ACT THIRD.
6. SCENE VI. The English camp in Picardy.
(continued)
PISTOL.
Fortune is Bardolph's foe, and frowns on him;
For he hath stolen a pax, and hanged must 'a be,--
A damned death!
Let gallows gape for dog; let man go free,
And let not hemp his windpipe suffocate.
But Exeter hath given the doom of death
For pax of little price.
Therefore, go speak; the Duke will hear thy voice;
And let not Bardolph's vital thread be cut
With edge of penny cord and vile reproach.
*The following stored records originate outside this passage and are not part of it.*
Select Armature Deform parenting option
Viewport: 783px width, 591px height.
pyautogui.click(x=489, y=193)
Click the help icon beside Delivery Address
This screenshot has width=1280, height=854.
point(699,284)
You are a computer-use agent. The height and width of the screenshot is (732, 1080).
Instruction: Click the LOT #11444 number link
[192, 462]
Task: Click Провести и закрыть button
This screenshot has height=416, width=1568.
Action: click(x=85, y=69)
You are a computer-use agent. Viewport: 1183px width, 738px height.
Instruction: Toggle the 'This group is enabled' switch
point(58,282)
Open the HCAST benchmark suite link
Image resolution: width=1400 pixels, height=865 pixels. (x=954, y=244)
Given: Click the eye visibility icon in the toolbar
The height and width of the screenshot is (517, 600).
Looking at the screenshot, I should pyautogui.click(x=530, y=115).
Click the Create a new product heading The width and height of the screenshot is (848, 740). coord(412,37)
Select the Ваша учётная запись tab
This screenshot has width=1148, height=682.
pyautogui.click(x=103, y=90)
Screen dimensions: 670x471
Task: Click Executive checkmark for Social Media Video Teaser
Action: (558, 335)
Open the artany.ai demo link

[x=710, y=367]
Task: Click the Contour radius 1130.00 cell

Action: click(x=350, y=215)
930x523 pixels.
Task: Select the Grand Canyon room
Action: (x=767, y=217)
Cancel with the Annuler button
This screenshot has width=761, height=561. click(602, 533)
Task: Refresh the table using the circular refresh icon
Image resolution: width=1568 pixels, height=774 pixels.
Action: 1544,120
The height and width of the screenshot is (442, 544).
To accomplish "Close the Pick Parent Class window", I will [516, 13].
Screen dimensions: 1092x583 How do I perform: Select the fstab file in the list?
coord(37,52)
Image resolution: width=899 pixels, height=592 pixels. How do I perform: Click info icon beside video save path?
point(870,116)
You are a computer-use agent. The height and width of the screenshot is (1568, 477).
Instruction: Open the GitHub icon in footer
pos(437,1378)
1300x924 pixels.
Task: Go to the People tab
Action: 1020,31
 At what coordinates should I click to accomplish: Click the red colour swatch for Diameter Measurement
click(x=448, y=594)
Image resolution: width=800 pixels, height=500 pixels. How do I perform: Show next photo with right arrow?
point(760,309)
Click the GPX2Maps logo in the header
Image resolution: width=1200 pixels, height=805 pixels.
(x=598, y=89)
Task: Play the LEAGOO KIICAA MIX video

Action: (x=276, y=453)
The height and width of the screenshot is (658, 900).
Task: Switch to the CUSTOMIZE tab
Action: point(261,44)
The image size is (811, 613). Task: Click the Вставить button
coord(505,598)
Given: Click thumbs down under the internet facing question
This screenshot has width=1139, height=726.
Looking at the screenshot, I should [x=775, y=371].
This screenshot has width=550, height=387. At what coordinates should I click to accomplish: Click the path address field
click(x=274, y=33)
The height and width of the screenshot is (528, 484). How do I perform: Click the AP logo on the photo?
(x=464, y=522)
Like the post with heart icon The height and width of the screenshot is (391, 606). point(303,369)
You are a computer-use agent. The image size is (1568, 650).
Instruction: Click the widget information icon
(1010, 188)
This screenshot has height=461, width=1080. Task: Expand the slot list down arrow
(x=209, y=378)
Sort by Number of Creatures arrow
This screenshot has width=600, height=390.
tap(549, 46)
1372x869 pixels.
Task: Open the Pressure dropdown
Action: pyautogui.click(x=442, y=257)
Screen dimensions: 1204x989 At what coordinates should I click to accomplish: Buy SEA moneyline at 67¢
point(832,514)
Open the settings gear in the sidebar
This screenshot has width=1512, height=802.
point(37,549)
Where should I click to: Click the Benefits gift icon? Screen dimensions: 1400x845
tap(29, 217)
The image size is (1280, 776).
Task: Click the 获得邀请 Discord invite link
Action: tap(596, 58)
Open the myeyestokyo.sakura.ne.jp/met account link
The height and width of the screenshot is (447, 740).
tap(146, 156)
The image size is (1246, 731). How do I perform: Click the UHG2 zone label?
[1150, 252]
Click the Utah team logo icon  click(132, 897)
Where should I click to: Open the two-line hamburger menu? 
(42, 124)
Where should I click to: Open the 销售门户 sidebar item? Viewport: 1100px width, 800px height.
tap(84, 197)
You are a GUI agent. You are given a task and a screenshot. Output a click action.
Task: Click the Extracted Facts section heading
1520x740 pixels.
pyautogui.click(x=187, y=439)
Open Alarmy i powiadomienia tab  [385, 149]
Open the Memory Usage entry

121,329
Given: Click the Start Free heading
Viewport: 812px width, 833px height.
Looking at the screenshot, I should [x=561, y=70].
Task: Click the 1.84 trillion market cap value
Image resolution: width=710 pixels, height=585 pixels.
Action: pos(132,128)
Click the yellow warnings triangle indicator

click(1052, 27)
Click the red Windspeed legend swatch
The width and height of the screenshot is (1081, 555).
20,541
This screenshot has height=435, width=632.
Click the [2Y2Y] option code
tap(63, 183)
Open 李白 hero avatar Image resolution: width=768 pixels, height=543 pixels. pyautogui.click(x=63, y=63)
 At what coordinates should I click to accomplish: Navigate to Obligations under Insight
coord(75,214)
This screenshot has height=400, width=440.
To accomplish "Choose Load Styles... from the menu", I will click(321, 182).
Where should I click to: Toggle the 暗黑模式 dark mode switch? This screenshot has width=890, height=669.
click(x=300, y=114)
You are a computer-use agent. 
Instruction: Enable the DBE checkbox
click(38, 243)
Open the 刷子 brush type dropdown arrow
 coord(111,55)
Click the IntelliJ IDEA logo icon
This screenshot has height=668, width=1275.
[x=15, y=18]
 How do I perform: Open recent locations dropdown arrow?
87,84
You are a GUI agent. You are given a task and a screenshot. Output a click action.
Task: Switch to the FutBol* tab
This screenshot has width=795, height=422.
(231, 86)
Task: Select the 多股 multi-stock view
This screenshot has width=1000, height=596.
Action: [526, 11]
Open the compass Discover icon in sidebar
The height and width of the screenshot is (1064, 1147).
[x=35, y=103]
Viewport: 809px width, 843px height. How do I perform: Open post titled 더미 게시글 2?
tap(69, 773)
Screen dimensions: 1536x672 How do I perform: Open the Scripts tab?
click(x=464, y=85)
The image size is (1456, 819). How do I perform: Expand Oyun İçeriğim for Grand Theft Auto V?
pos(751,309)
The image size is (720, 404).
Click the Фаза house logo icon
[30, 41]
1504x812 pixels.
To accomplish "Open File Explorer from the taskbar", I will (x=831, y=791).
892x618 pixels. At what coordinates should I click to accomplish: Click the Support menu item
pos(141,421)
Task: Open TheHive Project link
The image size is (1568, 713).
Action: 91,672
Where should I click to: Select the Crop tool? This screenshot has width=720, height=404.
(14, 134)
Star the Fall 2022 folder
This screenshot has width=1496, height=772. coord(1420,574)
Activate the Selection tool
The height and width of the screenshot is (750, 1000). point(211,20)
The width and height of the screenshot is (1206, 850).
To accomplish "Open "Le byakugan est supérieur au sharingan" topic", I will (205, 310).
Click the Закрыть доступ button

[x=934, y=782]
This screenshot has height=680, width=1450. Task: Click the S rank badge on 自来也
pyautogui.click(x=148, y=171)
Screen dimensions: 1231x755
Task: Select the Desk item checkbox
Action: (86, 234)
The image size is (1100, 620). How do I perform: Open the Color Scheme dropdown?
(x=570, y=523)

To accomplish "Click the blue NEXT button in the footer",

Speak, captain, for his life, and I will thee requite.
FLUELLEN.
Aunchient Pistol, I do partly understand your meaning.
PISTOL.
Why then, rejoice therefore.
FLUELLEN.
Certainly, aunchient, it is not a thing to rejoice at; for if,
look you, he were my brother, I would desire the Duke
to use his good pleasure, and put him to execution; for
discipline ought to be used.
PISTOL.
Die and be damn'd! and figo for thy friendship!
FLUELLEN.
It is well.
PISTOL.
The fig of Spain.
[Exit.]
FLUELLEN.
Very good.
GOWER.
Why, this is an arrant counterfeit rascal. I remember
him now; a bawd, a cutpurse.
FLUELLEN.
I'll assure you, 'a uttered as prave words at the pridge as you
shall see in a summer's day. But it is very well; what he has
spoke to me, that is well, I warrant you, when time is serve.
GOWER.
Why, 't is a gull, a fool, a rogue, that now and then goes to
the wars, to grace himself at his return into London under the
form of a soldier. And such fellows are perfect in the great
commanders' names; and they will learn you by rote where services
were done; at such and such a sconce, at such a breach, at such a
convoy; who came off bravely, who was shot, who disgrac'd, what
terms the enemy stood on; and this they con perfectly in the
phrase of war, which they trick up with new-tuned oaths: and what
a beard of the general's cut and a horrid suit of the camp will
do among foaming bottles and ale-wash'd wits, is wonderful to be
thought on. But you must learn to know such slanders of the age,
or else you may be marvellously mistook.